* Work request: For the records that follow, say how many lines have the word "each" in them. Write the number and nothing more.

* Extracted entries:
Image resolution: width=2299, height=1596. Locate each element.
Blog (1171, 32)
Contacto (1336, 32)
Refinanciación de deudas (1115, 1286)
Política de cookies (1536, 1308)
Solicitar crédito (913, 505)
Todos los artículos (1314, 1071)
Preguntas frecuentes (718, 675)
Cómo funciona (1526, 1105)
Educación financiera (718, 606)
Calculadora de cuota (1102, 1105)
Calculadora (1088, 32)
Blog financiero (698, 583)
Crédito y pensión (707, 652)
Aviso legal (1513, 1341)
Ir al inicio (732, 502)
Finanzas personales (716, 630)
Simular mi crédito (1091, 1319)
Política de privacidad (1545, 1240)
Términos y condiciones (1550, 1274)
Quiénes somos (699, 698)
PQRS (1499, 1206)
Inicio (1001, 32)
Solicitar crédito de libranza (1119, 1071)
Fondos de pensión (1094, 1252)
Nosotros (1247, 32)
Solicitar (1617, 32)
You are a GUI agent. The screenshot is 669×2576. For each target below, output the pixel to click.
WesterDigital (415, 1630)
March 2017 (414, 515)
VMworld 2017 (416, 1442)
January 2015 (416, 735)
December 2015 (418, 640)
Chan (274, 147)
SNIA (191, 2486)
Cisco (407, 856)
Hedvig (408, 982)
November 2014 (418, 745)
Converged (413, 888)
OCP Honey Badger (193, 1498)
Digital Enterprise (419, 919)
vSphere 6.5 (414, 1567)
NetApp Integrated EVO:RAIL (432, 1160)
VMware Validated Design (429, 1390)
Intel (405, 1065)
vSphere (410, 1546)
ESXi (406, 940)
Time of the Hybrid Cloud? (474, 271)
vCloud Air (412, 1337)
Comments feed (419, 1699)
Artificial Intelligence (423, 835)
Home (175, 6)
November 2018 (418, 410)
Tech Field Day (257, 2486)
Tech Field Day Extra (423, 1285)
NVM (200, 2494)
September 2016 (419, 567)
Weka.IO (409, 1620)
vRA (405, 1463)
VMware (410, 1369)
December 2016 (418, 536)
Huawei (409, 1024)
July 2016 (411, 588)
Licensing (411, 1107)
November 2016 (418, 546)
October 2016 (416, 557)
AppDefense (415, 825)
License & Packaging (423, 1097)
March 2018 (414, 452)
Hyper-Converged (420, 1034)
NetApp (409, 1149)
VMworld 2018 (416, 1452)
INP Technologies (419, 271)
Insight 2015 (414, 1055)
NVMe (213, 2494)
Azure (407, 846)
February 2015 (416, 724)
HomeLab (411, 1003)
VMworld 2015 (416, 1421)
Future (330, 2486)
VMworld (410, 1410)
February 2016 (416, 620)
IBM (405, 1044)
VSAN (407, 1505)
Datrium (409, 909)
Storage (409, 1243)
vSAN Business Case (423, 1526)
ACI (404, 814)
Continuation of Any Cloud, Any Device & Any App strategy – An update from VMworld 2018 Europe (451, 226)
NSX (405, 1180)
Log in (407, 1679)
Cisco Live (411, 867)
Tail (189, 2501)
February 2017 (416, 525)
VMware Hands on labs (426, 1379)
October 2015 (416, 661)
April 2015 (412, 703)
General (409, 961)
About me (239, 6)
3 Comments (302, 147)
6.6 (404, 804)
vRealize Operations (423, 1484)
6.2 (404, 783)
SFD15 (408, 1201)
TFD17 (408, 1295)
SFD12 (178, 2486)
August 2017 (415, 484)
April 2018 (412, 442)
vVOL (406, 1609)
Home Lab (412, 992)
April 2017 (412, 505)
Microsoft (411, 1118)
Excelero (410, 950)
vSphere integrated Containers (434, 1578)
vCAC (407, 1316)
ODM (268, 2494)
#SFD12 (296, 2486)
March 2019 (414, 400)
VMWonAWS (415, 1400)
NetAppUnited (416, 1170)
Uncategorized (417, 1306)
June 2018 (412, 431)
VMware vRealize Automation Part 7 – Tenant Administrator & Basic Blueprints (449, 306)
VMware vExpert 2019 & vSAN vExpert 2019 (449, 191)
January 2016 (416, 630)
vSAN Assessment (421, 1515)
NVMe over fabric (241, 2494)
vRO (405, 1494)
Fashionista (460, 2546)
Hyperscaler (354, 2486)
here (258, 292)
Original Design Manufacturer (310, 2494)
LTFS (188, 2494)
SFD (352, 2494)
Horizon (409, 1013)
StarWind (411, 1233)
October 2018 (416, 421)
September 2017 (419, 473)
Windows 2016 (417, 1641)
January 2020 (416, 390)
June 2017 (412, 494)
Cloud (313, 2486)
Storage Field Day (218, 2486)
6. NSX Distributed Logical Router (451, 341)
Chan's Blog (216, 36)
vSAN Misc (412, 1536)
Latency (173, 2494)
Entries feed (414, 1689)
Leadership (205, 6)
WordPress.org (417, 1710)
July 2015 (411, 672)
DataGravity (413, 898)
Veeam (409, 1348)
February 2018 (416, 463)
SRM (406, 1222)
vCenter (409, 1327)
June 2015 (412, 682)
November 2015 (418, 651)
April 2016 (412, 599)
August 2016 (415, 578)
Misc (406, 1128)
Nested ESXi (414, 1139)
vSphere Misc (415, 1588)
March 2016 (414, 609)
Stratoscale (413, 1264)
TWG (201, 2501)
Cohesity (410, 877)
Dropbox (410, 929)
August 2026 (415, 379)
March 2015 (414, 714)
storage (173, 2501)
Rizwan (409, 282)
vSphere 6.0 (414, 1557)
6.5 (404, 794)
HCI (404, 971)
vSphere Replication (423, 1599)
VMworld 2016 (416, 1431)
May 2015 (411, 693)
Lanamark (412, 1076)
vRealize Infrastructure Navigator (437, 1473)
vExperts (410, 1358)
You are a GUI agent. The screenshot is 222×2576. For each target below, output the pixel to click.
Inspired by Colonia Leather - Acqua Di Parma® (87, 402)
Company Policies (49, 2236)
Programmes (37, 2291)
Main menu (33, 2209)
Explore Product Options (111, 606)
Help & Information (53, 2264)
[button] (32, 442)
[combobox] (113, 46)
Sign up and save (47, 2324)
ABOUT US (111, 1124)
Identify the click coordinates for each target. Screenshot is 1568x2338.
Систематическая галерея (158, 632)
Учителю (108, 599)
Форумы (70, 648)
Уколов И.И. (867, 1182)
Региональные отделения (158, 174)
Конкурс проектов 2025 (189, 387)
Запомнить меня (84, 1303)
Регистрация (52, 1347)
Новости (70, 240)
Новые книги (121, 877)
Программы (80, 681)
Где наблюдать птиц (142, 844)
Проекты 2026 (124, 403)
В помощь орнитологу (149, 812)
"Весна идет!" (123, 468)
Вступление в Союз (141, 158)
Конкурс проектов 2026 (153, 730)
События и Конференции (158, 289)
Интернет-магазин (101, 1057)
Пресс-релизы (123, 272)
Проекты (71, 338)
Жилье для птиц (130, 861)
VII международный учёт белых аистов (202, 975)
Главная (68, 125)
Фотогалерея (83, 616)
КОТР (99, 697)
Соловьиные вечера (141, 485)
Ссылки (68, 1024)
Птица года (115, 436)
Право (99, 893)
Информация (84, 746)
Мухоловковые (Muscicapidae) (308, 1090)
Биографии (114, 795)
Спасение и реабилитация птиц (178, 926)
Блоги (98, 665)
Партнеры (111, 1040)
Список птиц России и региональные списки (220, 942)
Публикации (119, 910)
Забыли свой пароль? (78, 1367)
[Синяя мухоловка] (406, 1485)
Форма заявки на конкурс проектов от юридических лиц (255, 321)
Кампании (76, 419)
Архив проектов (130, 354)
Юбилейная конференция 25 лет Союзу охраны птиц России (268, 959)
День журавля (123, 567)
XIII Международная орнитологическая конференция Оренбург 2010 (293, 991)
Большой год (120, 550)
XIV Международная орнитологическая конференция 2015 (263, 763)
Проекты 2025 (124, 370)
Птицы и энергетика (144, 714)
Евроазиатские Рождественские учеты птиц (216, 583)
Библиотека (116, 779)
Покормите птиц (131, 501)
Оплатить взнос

* Finished task: 4